Task prompt: In your answer, repeat each line of the data exactly.
━━━ Dataset content
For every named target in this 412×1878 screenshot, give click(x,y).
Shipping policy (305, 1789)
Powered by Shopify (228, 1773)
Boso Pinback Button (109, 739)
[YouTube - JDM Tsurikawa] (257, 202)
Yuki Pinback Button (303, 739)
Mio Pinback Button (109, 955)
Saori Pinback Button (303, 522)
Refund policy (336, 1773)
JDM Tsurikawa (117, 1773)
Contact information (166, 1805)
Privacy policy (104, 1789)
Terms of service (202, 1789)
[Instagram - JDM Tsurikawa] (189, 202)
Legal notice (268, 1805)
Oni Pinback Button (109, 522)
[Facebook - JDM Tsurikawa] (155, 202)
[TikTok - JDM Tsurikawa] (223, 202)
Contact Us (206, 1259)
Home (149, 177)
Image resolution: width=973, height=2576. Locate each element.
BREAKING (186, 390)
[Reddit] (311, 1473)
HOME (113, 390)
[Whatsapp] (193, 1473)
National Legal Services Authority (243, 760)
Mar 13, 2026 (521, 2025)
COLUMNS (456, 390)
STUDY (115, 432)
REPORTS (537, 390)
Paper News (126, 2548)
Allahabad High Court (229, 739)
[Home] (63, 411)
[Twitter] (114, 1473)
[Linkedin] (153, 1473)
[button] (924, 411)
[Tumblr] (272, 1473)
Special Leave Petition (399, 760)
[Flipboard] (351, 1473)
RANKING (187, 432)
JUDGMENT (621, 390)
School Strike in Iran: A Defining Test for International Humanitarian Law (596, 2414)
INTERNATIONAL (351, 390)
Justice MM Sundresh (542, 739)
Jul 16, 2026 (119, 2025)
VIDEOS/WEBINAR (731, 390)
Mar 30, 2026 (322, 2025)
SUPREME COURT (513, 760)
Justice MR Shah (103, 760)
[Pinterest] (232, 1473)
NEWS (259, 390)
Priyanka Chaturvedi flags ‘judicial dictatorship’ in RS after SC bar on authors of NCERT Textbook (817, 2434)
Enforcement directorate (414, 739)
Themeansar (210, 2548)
━━━━━━
Answer for the task:
For every named target in this 412×1878 screenshot, give click(x,y).
Shipping policy (305, 1789)
Powered by Shopify (228, 1773)
Boso Pinback Button (109, 739)
[YouTube - JDM Tsurikawa] (257, 202)
Yuki Pinback Button (303, 739)
Mio Pinback Button (109, 955)
Saori Pinback Button (303, 522)
Refund policy (336, 1773)
JDM Tsurikawa (117, 1773)
Contact information (166, 1805)
Privacy policy (104, 1789)
Terms of service (202, 1789)
[Instagram - JDM Tsurikawa] (189, 202)
Legal notice (268, 1805)
Oni Pinback Button (109, 522)
[Facebook - JDM Tsurikawa] (155, 202)
[TikTok - JDM Tsurikawa] (223, 202)
Contact Us (206, 1259)
Home (149, 177)
Image resolution: width=973, height=2576. Locate each element.
BREAKING (186, 390)
[Reddit] (311, 1473)
HOME (113, 390)
[Whatsapp] (193, 1473)
National Legal Services Authority (243, 760)
Mar 13, 2026 (521, 2025)
COLUMNS (456, 390)
STUDY (115, 432)
REPORTS (537, 390)
Paper News (126, 2548)
Allahabad High Court (229, 739)
[Home] (63, 411)
[Twitter] (114, 1473)
[Linkedin] (153, 1473)
[button] (924, 411)
[Tumblr] (272, 1473)
Special Leave Petition (399, 760)
[Flipboard] (351, 1473)
RANKING (187, 432)
JUDGMENT (621, 390)
School Strike in Iran: A Defining Test for International Humanitarian Law (596, 2414)
INTERNATIONAL (351, 390)
Justice MM Sundresh (542, 739)
Jul 16, 2026 (119, 2025)
VIDEOS/WEBINAR (731, 390)
Mar 30, 2026 (322, 2025)
SUPREME COURT (513, 760)
Justice MR Shah (103, 760)
[Pinterest] (232, 1473)
NEWS (259, 390)
Priyanka Chaturvedi flags ‘judicial dictatorship’ in RS after SC bar on authors of NCERT Textbook (817, 2434)
Enforcement directorate (414, 739)
Themeansar (210, 2548)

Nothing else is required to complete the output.